- Born: June 29, 1965 (age 61) Paddington, London, United Kingdom
- Education: University of Nigeria South Bank University, London Imperial College, London London Business School
- Occupation: Real estate executive
- Spouse: Ikunna Onwuanibe
- Children: 2

= Paul Onwuanibe =

African business magnate (born 1965)

Paul Onwuanibe (born 29 June 1965) is a British-Nigerian businessman and investor. He is best known as the CEO of Landmark Group, an African-focused hospitality and real estate company.

== Early life and education ==
Onwuanibe was born in Paddington, London to George Onwuanibe and Dorothy Onwuanibe. His parents are of Nigerian descent. He has one elder sister, Angela, and one elder brother, Anthony.

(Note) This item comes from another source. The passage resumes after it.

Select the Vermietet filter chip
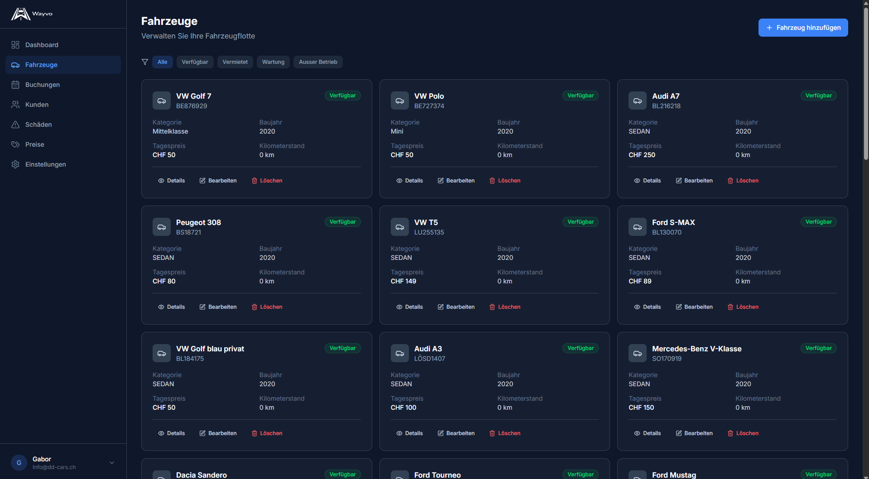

His father was a diplomat and wanted his children to stay in touch with their Nigerian roots, so Paul and his siblings' education would be a mix of both countries and cultures. He attended primary and part of his secondary school in the United Kingdom, with a brief stint at Eton College for boys. At 16, he was admitted into the University of Nigeria where he obtained a BSc (Hons) in Architecture.

Onwuanibe returned to London after his first degree and proceeded to South Bank University, London in 1989 for a master's degree in Construction Project management followed by a Masters in Environmental Design and property development from Imperial College, London in 1990. In 1993 he obtained an MBA from the London Business School.

== Career ==
In 1991, he became the development director for Beacon Housing UK. In 1995 he became executive responsible for Property and Logistics team Regus, a global serviced office company.

In 1997, Onwuanibe became chief executive officer of Landmark Group, a Nigerian hospitality, commercial real estate, and development and services company.

In 2000, Onwuanibe was appointed as project architect for Anthony Barber Associates (Chartered Architects) UK.

== Personal life ==
In 1993, he married a medical doctor, Dr (Mrs) Ikunna Onwuanibe; they have two children.